> Exercise: The job is to find each line of the records below that includes the word "using" and copy it.

> Material to process:
= = =

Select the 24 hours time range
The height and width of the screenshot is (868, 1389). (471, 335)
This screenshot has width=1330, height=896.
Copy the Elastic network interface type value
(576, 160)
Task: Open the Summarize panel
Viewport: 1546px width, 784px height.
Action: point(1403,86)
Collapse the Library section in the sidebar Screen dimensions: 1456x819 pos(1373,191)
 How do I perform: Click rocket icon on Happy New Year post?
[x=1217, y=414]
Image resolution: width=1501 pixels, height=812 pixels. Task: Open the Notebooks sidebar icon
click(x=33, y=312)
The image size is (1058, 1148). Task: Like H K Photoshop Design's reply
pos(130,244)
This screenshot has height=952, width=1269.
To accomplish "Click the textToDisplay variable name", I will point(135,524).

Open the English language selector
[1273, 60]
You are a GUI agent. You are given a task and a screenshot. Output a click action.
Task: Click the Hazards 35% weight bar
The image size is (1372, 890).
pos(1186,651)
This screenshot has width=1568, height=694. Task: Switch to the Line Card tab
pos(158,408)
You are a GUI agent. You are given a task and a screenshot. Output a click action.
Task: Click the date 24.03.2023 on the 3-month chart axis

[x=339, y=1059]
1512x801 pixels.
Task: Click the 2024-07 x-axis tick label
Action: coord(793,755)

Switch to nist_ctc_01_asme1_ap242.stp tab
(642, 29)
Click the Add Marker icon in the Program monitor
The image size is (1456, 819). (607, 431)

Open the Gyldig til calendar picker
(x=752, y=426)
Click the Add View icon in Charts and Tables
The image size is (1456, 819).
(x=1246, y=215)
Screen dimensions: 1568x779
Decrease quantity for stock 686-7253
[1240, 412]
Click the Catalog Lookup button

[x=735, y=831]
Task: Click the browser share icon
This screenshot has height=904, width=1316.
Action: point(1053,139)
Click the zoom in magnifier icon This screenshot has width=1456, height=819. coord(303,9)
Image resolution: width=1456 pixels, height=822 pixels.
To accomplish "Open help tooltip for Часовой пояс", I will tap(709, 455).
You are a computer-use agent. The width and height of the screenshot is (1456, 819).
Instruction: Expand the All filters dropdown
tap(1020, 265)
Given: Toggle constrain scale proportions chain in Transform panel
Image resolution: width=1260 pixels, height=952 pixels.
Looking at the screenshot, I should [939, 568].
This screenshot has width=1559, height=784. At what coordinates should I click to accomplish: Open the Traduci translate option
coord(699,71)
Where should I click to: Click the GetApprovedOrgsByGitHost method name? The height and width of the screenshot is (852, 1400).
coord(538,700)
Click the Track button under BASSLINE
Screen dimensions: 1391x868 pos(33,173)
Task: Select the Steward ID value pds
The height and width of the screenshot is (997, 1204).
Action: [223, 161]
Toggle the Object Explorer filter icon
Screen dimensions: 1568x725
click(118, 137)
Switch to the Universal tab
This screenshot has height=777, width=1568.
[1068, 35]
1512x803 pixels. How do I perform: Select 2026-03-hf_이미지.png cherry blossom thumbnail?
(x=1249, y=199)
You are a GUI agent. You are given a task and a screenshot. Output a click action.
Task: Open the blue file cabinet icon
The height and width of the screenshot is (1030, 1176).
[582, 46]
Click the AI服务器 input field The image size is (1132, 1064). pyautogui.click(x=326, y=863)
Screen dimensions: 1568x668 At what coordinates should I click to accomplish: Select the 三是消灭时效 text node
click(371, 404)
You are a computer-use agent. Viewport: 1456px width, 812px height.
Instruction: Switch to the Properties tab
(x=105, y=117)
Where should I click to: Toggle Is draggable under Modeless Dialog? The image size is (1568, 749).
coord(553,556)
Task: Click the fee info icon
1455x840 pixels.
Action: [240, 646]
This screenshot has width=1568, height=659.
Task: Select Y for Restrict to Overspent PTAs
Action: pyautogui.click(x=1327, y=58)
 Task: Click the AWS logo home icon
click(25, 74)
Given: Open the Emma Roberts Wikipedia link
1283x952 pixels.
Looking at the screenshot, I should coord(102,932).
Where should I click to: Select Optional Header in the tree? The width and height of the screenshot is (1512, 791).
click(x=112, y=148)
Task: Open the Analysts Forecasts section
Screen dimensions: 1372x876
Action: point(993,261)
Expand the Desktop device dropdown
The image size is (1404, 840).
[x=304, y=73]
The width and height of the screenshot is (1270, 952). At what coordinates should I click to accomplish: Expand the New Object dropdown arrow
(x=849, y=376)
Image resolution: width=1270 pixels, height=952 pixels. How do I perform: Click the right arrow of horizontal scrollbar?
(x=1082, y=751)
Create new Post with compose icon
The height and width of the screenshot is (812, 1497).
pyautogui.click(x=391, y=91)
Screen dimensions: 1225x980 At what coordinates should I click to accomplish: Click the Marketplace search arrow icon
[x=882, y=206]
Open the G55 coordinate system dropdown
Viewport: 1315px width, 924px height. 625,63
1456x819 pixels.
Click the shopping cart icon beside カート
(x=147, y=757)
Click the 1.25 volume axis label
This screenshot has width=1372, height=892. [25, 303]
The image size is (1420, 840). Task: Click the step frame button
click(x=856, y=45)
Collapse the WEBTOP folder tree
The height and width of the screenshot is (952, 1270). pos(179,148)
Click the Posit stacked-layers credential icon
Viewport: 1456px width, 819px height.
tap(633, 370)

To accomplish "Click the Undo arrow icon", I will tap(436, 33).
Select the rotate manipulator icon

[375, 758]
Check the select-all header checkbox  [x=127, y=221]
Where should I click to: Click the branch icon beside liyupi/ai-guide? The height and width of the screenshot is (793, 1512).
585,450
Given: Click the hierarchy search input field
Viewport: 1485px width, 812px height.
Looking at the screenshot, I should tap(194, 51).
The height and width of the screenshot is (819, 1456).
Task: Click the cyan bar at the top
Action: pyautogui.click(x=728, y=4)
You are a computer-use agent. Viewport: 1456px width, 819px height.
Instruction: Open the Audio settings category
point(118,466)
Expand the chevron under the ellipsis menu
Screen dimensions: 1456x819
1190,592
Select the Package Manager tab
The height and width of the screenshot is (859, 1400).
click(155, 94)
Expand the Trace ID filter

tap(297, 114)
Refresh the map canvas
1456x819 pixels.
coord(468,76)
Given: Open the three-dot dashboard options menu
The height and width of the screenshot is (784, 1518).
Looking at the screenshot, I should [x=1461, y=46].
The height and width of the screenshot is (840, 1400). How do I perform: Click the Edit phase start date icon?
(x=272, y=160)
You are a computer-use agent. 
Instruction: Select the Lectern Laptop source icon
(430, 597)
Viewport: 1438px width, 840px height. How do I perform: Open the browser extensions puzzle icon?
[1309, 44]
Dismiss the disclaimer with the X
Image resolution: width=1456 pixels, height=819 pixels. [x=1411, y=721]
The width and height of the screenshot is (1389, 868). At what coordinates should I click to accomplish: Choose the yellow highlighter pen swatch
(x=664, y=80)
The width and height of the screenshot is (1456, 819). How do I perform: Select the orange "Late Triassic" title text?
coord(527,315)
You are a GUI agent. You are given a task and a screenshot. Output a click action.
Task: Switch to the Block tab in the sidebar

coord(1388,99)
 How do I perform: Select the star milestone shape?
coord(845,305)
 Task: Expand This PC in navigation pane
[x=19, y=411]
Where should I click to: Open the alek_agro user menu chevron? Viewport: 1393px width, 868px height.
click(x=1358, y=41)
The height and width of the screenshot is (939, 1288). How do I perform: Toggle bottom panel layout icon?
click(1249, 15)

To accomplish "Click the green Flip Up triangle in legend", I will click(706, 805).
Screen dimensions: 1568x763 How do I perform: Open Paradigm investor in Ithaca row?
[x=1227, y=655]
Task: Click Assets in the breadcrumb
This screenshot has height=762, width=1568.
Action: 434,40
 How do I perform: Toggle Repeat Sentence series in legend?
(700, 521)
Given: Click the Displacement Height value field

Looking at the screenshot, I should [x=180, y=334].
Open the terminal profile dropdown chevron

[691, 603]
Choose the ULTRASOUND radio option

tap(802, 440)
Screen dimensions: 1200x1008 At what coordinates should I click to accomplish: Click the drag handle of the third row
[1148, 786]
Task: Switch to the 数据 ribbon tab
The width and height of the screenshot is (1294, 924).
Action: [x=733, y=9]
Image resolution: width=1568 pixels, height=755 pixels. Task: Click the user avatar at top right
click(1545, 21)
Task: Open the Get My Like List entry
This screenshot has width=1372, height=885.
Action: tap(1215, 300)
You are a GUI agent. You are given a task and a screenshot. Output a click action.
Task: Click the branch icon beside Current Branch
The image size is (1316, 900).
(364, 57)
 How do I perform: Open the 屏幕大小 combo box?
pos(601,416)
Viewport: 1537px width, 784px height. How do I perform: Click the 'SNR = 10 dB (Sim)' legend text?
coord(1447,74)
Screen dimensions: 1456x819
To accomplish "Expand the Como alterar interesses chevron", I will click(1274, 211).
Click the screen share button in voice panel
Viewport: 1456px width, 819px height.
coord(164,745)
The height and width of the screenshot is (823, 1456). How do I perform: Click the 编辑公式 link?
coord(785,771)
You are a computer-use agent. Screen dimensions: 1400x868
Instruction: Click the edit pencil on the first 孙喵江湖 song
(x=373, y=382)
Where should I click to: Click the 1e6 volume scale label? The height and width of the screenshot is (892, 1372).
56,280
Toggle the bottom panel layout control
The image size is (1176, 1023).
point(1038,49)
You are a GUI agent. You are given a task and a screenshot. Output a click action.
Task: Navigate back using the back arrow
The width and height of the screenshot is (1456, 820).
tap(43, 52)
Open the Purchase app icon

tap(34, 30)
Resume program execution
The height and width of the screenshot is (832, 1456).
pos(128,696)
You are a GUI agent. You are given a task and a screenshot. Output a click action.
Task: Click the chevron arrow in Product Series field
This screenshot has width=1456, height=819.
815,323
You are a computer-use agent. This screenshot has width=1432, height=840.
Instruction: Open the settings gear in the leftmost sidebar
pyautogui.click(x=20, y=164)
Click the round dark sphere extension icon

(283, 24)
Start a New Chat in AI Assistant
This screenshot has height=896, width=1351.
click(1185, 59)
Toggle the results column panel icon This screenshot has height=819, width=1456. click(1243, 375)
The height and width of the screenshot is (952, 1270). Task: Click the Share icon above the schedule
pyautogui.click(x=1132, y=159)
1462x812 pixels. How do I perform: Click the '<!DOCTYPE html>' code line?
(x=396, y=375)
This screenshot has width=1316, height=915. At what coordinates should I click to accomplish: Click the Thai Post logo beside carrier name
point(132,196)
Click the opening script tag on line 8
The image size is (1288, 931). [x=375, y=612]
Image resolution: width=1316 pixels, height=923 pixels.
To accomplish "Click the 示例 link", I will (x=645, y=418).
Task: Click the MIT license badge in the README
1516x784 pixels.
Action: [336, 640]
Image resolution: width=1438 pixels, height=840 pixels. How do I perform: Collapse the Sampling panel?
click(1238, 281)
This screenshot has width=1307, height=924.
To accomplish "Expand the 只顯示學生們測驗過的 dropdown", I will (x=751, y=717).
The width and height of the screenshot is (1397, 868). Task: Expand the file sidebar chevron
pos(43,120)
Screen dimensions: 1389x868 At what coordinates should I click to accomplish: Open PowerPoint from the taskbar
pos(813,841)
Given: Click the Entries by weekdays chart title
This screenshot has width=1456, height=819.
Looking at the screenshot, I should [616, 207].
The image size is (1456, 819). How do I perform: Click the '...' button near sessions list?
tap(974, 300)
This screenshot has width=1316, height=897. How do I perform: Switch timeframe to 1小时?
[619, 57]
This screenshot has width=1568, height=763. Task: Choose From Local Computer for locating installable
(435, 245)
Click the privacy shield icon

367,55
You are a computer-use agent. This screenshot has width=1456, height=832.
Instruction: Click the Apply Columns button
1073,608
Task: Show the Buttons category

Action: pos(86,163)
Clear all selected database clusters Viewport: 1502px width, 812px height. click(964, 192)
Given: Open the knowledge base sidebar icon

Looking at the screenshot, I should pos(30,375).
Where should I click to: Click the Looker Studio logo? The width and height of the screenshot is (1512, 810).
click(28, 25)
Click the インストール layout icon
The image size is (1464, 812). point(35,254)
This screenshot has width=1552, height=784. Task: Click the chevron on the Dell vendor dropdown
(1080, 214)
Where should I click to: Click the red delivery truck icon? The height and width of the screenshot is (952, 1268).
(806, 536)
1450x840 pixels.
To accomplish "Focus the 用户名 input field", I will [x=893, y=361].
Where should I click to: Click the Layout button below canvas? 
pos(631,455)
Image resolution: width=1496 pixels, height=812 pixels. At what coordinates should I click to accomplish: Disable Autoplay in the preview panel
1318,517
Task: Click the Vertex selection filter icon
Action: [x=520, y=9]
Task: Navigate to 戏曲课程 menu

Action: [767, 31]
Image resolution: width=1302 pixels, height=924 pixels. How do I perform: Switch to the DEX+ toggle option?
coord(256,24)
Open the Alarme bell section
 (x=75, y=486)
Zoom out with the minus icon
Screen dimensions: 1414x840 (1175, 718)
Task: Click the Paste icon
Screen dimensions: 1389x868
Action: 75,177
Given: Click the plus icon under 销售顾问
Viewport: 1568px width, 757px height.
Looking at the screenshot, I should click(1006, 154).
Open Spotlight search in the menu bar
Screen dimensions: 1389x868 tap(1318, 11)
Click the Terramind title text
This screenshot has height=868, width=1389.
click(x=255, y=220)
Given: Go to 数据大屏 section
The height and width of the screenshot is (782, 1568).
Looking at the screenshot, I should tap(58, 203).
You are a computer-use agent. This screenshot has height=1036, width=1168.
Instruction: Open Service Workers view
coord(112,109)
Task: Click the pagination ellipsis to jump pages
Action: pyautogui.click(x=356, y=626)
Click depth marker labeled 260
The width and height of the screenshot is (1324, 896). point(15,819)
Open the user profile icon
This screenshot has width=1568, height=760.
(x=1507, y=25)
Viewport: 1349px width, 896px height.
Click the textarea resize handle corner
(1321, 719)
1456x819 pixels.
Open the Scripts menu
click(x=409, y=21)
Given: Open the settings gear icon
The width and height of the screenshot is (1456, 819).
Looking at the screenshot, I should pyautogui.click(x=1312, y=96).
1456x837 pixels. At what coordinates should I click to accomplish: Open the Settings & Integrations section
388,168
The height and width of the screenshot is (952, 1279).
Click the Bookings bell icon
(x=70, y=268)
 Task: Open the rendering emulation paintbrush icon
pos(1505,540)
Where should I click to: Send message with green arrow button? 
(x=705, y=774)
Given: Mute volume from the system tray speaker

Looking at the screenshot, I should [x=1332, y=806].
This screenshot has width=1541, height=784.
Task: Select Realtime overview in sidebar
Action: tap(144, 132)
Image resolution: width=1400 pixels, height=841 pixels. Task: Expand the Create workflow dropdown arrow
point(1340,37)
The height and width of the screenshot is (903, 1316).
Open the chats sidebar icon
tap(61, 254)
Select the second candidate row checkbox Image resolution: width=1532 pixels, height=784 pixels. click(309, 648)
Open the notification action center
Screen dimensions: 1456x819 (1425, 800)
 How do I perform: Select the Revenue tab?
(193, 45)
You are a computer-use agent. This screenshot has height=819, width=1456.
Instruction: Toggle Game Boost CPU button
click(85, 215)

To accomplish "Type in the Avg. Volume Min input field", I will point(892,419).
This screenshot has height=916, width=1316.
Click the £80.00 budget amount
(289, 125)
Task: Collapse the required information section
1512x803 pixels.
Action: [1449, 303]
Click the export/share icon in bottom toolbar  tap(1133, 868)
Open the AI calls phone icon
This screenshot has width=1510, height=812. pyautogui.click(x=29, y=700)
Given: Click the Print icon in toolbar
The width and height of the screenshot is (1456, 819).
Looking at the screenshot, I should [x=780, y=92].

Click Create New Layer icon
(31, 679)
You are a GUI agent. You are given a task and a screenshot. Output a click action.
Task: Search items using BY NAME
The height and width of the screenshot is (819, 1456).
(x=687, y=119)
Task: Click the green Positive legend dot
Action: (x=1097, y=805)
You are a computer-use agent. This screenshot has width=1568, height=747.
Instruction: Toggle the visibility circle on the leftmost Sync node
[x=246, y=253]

= = =

> Finished exercise:
Task: Navigate back using the back arrow
Task: Search items using BY NAME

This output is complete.